Obviously, Tom Cruise is never going to allow Paramount to release Top Gun: Maverick on streaming simultaneously with the theatrical release, but few A-Listers have that kind of muscle.
Lana Wachowski’s/Keanu Reeves’ fourth in The Matrix franchise only brought in $150M+ thanks to Jason Kilar’s decision for day/date release with theaters and HBO Max. The result was rampant piracy and people around the globe watched it free–even before it opened in many countries.
Studios like Sony, MGM and Lionsgate are in a tougher position because they don’t have a streaming service to use as a movie house alternative or means of reinforcing weak theater showings.

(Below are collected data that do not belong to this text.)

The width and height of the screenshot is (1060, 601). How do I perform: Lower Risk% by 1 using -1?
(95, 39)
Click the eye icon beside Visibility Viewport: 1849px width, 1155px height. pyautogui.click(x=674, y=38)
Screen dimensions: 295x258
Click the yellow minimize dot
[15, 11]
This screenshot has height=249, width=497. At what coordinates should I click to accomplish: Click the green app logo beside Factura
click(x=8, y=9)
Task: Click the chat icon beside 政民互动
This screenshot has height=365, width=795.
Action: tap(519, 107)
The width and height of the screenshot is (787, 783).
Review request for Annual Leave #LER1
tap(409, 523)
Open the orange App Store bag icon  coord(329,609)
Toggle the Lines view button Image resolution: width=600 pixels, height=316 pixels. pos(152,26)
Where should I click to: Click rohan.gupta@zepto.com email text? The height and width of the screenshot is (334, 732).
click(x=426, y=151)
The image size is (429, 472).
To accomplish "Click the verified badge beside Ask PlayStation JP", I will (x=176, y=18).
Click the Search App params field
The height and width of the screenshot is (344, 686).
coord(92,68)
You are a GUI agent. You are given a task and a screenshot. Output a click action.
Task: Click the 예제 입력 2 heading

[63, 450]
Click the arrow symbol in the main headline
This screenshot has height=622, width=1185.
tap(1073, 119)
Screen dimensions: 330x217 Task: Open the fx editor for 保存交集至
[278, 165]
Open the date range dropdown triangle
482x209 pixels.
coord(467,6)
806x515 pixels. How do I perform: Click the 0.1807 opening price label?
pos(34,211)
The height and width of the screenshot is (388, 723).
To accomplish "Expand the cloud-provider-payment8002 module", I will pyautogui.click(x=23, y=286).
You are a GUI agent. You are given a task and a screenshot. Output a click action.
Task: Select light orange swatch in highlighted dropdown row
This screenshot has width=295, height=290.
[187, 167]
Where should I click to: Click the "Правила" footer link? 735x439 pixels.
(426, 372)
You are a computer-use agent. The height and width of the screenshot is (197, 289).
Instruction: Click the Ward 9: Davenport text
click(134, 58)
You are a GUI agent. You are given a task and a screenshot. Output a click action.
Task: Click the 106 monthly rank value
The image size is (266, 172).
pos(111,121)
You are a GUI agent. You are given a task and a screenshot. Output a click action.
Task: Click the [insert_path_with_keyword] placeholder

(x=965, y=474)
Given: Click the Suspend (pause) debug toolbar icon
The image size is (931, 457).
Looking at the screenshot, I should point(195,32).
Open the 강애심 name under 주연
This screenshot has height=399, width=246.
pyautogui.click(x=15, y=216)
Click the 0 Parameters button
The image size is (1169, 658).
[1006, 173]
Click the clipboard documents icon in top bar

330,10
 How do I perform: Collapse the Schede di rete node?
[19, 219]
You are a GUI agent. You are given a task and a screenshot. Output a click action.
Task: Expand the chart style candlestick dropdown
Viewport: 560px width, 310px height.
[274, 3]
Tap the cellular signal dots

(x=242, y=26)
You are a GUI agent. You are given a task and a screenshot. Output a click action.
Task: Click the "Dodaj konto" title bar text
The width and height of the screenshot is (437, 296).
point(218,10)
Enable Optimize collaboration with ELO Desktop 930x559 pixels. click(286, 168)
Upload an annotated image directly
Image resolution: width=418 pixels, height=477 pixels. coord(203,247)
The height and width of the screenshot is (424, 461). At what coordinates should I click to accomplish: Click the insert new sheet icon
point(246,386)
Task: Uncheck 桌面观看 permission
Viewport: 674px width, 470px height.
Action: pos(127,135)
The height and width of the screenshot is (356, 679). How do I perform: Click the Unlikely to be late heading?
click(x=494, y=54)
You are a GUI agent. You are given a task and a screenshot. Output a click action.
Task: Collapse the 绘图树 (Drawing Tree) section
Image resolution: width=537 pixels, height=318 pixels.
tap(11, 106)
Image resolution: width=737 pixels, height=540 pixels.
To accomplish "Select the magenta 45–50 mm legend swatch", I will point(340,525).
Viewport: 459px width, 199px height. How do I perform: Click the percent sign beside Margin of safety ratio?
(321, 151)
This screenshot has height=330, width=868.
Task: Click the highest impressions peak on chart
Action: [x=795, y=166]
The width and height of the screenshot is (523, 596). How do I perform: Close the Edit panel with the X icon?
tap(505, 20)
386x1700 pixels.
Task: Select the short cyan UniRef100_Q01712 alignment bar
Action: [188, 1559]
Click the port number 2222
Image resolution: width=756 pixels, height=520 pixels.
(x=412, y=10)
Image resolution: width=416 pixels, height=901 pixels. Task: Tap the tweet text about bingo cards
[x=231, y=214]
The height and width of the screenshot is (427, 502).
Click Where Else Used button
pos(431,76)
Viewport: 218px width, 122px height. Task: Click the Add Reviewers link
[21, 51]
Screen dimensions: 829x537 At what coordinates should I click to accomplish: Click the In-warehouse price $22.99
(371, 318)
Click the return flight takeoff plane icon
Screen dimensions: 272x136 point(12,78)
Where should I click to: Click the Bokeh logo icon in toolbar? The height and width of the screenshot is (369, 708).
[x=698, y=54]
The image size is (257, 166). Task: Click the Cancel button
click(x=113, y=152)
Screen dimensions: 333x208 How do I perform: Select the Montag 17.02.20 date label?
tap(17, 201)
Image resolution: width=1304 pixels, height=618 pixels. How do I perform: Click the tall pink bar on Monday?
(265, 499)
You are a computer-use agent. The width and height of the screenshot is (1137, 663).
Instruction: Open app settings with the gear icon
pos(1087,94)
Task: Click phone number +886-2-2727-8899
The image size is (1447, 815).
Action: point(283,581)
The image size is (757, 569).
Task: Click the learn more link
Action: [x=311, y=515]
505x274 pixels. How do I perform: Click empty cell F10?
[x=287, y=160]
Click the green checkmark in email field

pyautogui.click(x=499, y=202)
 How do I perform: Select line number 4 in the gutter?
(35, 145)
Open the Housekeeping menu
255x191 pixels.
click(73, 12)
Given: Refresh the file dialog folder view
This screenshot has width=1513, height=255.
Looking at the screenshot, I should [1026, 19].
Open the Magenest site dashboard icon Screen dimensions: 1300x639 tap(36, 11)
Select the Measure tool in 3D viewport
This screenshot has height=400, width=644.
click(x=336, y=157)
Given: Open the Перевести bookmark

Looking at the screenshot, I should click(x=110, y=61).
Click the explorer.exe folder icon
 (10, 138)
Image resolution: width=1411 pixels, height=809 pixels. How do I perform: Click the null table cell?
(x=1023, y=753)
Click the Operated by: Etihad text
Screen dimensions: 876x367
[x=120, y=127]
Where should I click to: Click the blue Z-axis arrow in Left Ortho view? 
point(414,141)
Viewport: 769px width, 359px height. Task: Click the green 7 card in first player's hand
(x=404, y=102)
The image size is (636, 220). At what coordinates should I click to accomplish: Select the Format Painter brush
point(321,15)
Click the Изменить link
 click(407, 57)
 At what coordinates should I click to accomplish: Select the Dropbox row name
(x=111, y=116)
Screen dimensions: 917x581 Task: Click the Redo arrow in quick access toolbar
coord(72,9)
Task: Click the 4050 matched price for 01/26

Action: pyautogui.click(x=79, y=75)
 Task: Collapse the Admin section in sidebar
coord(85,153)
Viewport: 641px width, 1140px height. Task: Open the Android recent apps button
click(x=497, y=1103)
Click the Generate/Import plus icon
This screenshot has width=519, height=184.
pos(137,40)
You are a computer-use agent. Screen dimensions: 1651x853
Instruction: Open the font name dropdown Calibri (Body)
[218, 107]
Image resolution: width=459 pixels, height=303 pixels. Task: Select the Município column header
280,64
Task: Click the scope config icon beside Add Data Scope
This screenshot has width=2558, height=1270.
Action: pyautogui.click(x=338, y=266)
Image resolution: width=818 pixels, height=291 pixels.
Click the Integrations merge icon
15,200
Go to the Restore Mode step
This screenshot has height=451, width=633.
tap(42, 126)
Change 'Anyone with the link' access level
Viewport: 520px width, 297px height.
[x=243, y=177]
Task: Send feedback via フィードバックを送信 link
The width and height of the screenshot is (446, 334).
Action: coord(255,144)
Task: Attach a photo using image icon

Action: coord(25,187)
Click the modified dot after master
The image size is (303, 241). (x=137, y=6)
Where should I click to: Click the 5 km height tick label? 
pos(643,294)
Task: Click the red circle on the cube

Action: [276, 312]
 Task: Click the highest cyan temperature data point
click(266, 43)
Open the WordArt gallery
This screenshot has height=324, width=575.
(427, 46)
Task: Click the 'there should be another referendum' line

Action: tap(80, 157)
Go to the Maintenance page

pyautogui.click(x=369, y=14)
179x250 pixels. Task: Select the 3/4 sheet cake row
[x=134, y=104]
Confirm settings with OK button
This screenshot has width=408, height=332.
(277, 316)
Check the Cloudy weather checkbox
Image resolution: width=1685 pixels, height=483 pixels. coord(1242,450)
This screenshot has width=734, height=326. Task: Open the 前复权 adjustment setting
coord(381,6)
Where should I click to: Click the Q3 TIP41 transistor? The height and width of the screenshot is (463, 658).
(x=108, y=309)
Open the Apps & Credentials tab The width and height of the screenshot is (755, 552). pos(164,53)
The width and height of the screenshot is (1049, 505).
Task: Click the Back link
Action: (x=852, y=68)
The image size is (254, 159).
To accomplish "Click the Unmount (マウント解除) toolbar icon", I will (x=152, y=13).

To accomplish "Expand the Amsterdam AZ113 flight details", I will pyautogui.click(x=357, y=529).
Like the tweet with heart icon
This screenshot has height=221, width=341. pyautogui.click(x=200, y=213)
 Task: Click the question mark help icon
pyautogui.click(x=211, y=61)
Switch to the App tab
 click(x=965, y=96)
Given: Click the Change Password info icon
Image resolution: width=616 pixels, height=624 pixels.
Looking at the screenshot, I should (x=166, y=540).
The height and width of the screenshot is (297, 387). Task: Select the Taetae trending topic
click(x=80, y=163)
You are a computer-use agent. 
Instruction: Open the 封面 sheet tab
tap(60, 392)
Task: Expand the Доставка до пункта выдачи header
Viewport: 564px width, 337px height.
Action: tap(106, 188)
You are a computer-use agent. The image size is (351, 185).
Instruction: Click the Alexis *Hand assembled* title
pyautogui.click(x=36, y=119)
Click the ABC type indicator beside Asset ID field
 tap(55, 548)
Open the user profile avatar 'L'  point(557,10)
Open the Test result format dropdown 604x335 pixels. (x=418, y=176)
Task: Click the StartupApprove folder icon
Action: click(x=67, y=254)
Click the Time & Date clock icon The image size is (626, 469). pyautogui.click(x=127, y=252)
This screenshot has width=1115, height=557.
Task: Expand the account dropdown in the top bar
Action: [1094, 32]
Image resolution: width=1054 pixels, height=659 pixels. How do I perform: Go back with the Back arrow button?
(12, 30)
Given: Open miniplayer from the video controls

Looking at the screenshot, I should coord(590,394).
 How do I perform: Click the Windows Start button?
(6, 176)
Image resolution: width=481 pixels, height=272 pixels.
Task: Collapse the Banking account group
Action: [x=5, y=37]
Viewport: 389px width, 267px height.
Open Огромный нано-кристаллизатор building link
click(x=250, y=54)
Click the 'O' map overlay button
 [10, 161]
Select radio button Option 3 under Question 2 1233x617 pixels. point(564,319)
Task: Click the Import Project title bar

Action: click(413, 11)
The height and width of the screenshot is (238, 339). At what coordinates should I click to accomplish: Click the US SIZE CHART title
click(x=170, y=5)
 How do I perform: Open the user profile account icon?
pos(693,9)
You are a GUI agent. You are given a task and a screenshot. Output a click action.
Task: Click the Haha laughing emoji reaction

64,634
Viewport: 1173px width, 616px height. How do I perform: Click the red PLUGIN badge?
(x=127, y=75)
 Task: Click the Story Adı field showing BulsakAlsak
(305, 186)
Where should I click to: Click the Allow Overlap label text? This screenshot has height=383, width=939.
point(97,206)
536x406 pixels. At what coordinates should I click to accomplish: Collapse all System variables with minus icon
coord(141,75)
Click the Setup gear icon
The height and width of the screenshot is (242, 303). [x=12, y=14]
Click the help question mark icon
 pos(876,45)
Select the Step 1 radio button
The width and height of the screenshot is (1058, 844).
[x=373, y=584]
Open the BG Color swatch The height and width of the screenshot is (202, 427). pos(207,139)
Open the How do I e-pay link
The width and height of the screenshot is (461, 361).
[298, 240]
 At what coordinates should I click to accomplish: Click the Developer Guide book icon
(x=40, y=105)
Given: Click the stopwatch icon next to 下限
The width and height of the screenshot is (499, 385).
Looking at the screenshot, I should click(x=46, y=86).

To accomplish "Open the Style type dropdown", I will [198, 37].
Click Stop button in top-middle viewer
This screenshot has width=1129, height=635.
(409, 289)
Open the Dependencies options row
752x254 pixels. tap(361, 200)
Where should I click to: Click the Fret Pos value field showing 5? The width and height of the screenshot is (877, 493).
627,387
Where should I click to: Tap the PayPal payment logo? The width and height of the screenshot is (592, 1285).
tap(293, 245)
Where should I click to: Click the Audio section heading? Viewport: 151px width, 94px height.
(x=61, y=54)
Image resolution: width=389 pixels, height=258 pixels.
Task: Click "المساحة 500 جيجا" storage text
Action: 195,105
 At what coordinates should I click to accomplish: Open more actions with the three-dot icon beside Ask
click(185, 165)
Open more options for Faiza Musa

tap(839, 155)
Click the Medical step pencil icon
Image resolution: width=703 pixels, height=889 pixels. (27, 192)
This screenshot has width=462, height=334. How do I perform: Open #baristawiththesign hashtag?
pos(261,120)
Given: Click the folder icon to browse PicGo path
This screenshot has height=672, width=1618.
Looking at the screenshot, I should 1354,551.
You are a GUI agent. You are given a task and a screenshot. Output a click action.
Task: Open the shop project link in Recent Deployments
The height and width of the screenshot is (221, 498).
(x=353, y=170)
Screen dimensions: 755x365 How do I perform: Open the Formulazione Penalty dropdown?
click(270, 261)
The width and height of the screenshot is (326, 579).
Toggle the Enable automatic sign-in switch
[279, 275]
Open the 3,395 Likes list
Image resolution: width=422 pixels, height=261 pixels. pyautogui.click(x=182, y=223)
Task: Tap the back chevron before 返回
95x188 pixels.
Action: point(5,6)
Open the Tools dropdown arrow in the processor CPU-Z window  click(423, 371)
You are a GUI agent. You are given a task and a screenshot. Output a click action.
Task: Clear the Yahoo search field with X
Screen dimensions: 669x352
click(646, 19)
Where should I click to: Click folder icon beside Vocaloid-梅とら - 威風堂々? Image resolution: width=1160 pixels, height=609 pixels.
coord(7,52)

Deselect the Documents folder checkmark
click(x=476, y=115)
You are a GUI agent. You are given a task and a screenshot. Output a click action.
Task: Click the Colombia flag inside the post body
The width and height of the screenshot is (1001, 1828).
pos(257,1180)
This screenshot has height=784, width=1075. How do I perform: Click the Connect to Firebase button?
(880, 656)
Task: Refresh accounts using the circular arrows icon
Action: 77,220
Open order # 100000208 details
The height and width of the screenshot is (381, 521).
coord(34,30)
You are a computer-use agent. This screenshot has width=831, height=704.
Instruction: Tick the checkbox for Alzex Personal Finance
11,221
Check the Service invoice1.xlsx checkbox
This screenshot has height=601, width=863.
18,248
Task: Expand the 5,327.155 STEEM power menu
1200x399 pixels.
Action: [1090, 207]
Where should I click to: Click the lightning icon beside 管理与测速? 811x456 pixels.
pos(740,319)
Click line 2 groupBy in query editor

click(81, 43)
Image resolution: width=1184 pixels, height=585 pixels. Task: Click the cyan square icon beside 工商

Their options are limited to negotiating theatrical windows, selling country/area streaming/release rights and hoping for the best. Or, they can keep the video story on the shelf and wait for cinema attendance to get better.
While there is growing enthusiasm to return to in-theater movies, the widespread availability of films (especially original content) at home has produced a fundamental entertainment shift.
While there continues to be a strong preference to seeing a movie the first time in a theater with friends and surrounded by strangers, people have become more comfortable with the convenience of viewing films at home where they can pause, rewind, fast-forward.
No one kicks your seat, texts, disturbs you with disruptive talking and the popcorn is probably better or at least cheaper, in addition, you can watch part of the movie, stop and switch to another movie without leaving your seat.
Yes, it is more convenient.
But … it’s different, especially when it comes to fully monetizing content which studios discovered the hard way last year.
Born streamers like Netflix, Amazon, Apple, Youku, Tencent, iQiyi and others invested “modest” sums ($5M – $40M) on a steady stream of original shows/movies to attract/retain subscribers.
Studios –Disney (Marvel Studios, Pixar, Disney Animation, 20th Century, Searchlight), Warner (New Line, Warner Animation, Castle Rock, DC), ViacomCBS (Paramount), Comcast (Universal) and others–invested in tentpole ($50 – $100M+) projects, trusting they would cover/recover their investments from ticket sales around the globe and then add profits/subscribers to their subscription services.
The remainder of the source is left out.